» **Exercise**
Where in the records does the word "icon" occur? Copy each line in which it does.

*** Records ***

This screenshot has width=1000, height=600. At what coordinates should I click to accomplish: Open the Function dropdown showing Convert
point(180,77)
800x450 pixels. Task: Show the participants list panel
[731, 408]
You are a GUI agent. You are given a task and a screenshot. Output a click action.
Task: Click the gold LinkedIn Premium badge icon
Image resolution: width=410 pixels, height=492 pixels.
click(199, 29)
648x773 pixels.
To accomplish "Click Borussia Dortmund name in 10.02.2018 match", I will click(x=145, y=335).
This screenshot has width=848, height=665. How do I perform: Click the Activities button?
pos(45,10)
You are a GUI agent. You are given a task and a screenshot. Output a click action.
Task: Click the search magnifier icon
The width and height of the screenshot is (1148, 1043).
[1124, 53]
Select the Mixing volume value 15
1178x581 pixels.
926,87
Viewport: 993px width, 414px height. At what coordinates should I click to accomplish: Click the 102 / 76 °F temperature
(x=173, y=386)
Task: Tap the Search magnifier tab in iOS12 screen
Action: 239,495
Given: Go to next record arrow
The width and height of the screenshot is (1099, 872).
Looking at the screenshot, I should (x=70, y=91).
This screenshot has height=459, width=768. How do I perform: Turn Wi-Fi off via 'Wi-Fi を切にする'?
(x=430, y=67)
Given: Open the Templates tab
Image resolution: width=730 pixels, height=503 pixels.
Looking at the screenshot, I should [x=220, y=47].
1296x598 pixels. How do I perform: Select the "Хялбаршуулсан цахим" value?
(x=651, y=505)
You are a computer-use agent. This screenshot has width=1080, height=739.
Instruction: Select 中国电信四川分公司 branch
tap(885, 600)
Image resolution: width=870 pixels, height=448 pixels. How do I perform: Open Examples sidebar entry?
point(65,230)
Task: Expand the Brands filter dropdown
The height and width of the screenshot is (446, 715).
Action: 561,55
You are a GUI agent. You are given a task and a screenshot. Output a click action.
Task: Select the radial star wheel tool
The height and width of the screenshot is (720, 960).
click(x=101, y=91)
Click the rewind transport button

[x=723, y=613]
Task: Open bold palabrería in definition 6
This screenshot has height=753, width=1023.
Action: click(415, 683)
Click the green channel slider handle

*** End of Records ***

» **Output**
Task: Click the gold LinkedIn Premium badge icon
Task: Click the search magnifier icon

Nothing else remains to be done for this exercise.